Abstract

The use of molten boric acid as a reactive flux for synthesizing actinide borates has been developed in the past two years providing access to a remarkable array of exotic materials with both unusual structures and unprecedented properties. [ThB(5)O(6)(OH)(6)][BO(OH)(2)]·2.5H(2)O possesses a cationic supertetrahedral structure and displays remarkable anion exchange properties with high selectivity for TcO(4)(-). Uranyl borates form noncentrosymmetric structures with extraordinarily rich topological relationships. Neptunium borates are often mixed-valent and yield rare examples of compounds with one metal in three different oxidation states. Plutonium borates display new coordination chemistry for trivalent actinides. Finally, americium borates show a dramatic departure from plutonium borates, and there are scant examples of families of actinides compounds that extend past plutonium to examine the bonding of later actinides. There are several grand challenges that this work addresses.
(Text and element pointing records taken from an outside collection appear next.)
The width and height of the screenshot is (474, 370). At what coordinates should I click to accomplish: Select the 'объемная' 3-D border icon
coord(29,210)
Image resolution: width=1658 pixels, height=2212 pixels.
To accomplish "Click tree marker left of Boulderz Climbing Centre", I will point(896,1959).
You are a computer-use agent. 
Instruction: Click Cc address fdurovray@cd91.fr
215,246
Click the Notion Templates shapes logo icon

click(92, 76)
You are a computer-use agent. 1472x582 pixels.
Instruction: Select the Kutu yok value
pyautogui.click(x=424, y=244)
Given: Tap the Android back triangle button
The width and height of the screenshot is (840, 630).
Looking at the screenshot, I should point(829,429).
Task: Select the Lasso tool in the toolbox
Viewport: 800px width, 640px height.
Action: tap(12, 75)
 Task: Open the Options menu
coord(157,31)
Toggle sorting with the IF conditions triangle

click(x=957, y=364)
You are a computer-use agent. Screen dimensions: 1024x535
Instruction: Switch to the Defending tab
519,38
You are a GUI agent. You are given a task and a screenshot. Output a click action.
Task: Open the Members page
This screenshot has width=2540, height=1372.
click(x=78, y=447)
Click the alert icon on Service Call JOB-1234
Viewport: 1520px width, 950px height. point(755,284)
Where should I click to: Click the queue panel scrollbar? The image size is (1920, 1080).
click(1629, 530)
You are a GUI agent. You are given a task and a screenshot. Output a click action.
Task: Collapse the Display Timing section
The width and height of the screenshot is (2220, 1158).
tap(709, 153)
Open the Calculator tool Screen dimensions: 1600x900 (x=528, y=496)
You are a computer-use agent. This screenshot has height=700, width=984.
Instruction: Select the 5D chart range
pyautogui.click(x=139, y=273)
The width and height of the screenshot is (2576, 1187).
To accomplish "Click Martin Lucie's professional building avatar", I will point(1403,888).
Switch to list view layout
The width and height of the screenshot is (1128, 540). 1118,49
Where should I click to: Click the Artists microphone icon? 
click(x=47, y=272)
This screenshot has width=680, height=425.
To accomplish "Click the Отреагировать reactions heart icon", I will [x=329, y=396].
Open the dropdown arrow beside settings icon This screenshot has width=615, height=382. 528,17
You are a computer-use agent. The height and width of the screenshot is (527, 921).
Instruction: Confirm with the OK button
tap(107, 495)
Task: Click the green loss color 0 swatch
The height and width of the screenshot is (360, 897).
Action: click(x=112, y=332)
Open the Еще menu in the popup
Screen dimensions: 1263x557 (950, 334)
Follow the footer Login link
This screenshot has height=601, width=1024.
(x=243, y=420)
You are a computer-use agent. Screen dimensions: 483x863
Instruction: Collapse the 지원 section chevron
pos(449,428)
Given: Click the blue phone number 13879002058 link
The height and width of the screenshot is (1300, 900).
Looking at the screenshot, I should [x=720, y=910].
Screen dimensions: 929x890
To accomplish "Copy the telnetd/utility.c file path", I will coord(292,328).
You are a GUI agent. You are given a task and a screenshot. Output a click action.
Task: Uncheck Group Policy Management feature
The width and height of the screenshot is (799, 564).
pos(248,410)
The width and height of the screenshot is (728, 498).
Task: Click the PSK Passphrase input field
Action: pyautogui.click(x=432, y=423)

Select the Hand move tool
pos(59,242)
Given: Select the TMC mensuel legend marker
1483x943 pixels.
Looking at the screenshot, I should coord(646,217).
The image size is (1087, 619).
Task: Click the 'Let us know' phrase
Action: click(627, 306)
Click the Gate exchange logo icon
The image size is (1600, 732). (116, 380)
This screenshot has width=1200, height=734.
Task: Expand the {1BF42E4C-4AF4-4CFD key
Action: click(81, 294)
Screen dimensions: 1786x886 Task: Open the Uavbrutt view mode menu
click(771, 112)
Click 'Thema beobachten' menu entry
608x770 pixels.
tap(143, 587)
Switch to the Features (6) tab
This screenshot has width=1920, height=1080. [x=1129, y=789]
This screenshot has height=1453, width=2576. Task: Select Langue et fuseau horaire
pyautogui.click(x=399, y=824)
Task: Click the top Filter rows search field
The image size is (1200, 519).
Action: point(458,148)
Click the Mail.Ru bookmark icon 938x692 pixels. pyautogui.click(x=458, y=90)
The foremost of these challenges is the development of structure-property relationships in transuranium materials. A deep understanding of the materials chemistry of actinides will likely lead to the development of advanced waste forms for radionuclides present in nuclear waste that prevent their transport in the environment. This work may have also uncovered the solubility-limiting phases of actinides in some repositories, and allows for measurements on the stability of these materials.